## [DATA TO PROCESS]
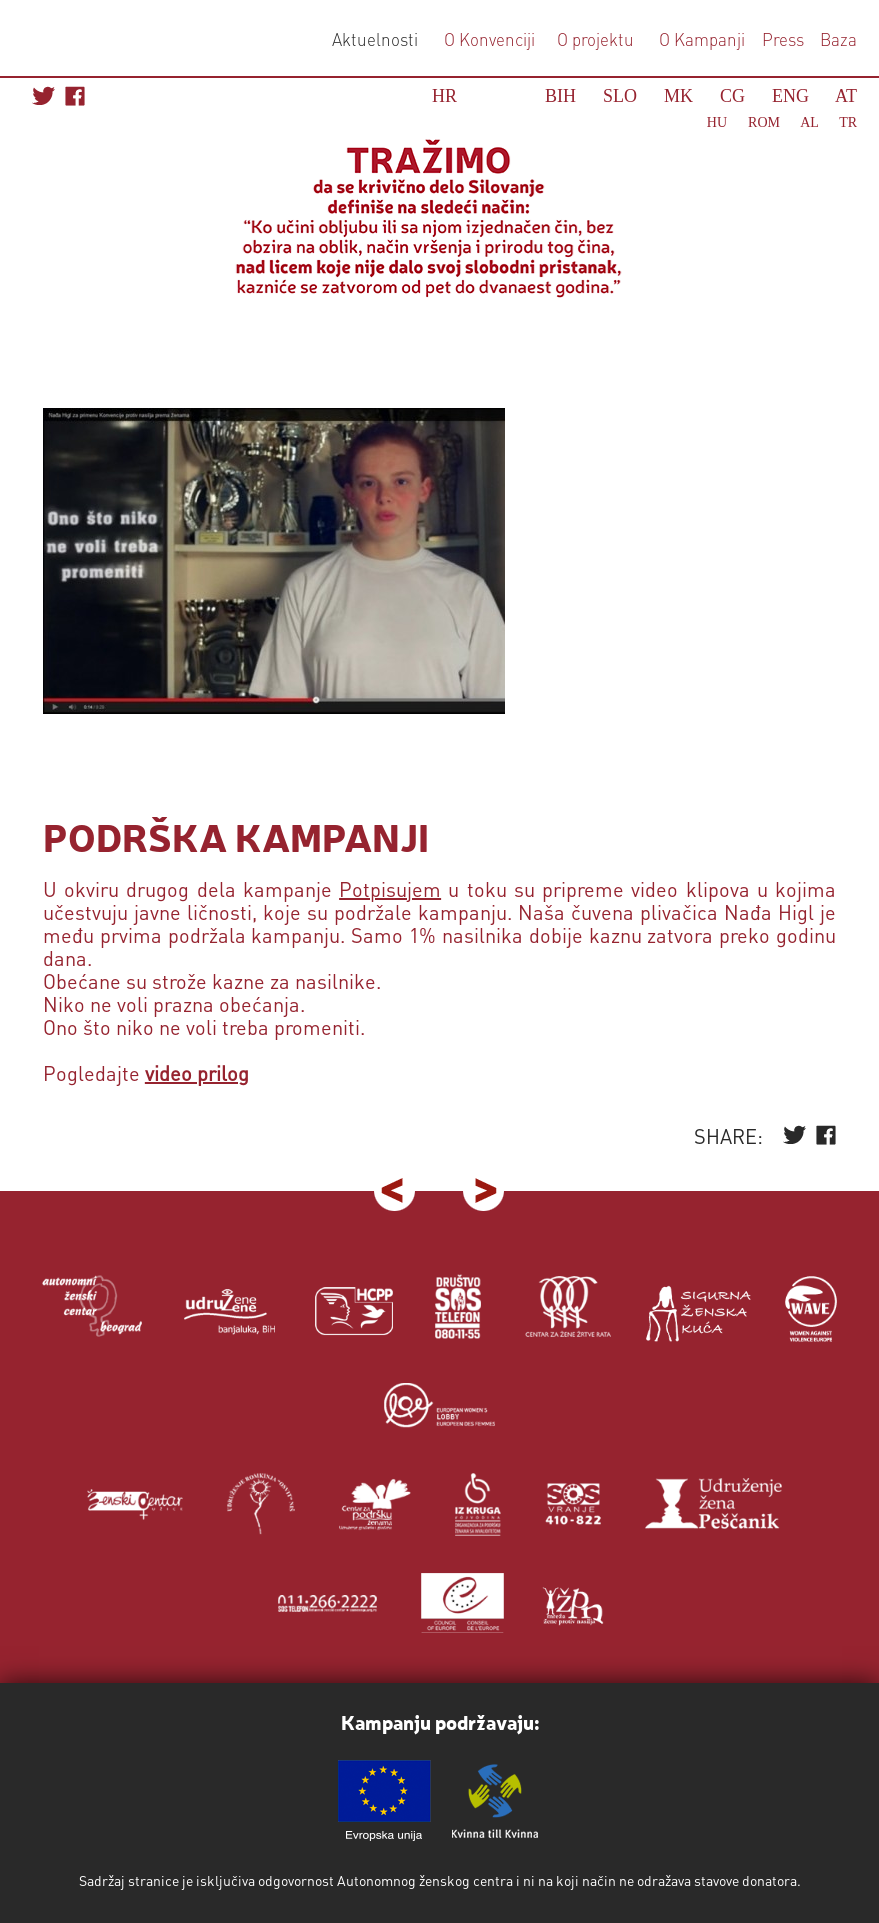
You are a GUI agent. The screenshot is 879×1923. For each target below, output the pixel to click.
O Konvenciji (489, 39)
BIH (560, 96)
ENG (790, 96)
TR (848, 122)
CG (732, 96)
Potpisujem (390, 889)
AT (846, 96)
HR (444, 96)
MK (678, 96)
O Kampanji (702, 39)
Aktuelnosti (375, 39)
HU (717, 122)
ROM (764, 122)
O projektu (595, 39)
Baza (836, 39)
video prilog (197, 1073)
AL (809, 122)
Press (781, 39)
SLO (620, 96)
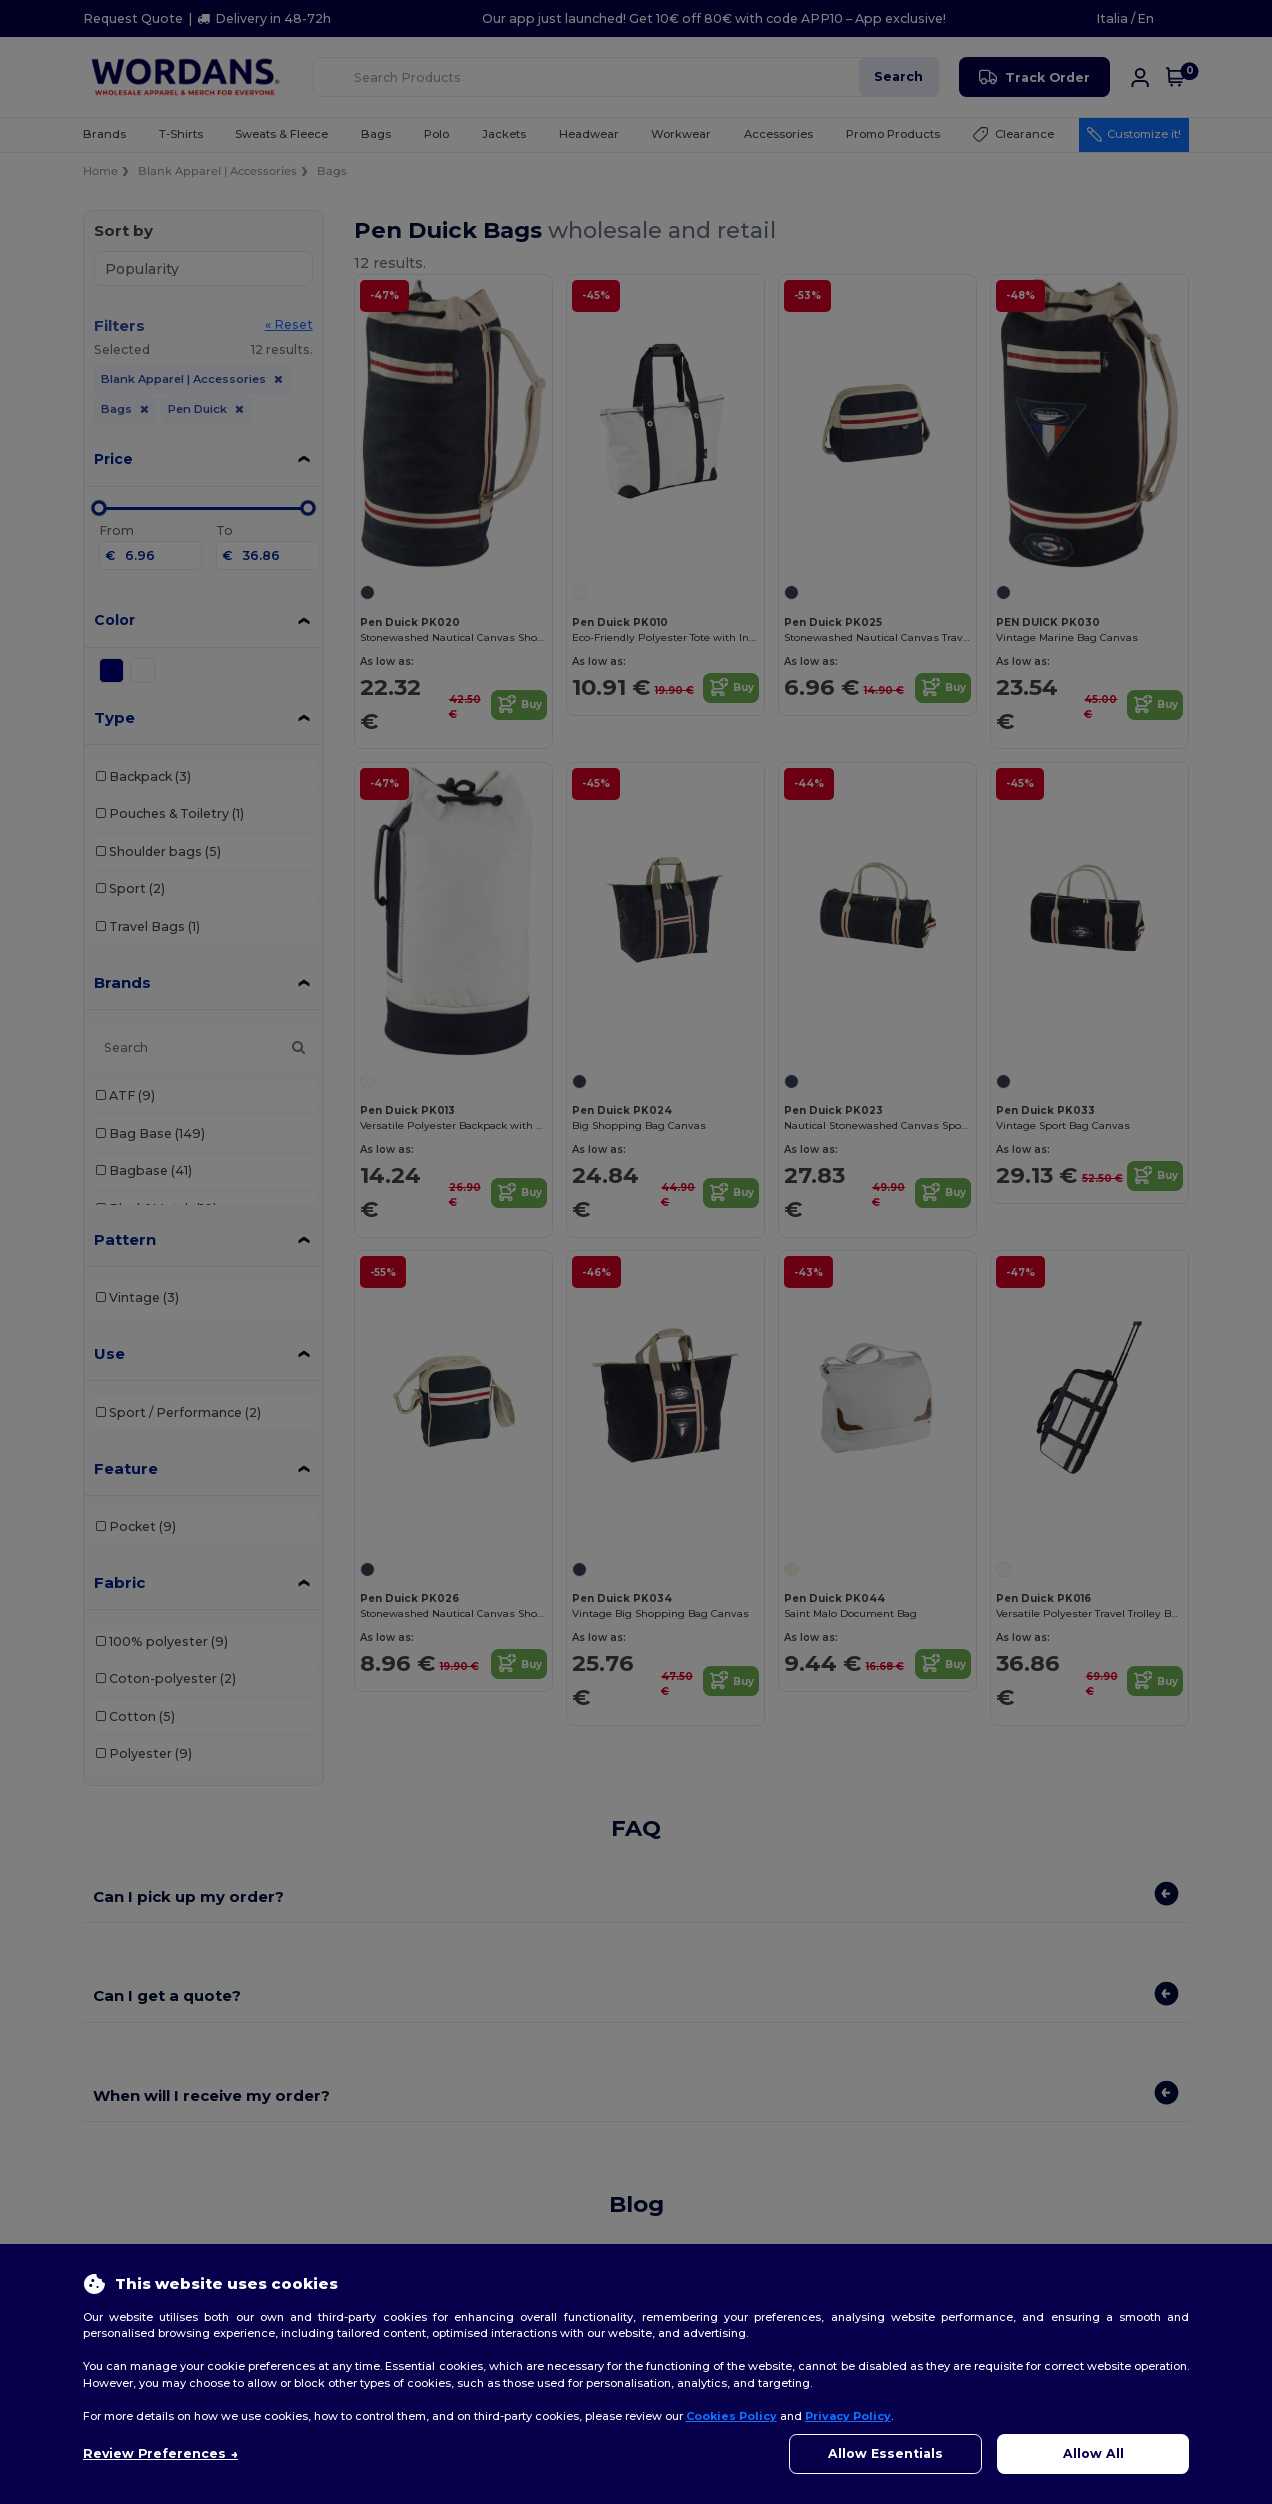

## [INSTRUCTIONS TO FOLLOW]
Return every line of the records above verbatim, leaving out the pictures.

## [SOLVED EXERCISE]
You are a GUI agent. The screenshot is 879×1923. For each target below, output the pixel to click.
O Konvenciji (489, 39)
BIH (560, 96)
ENG (790, 96)
TR (848, 122)
CG (732, 96)
Potpisujem (390, 889)
AT (846, 96)
HR (444, 96)
MK (678, 96)
O Kampanji (702, 39)
Aktuelnosti (375, 39)
HU (717, 122)
ROM (764, 122)
O projektu (595, 39)
Baza (836, 39)
video prilog (197, 1073)
AL (809, 122)
Press (781, 39)
SLO (620, 96)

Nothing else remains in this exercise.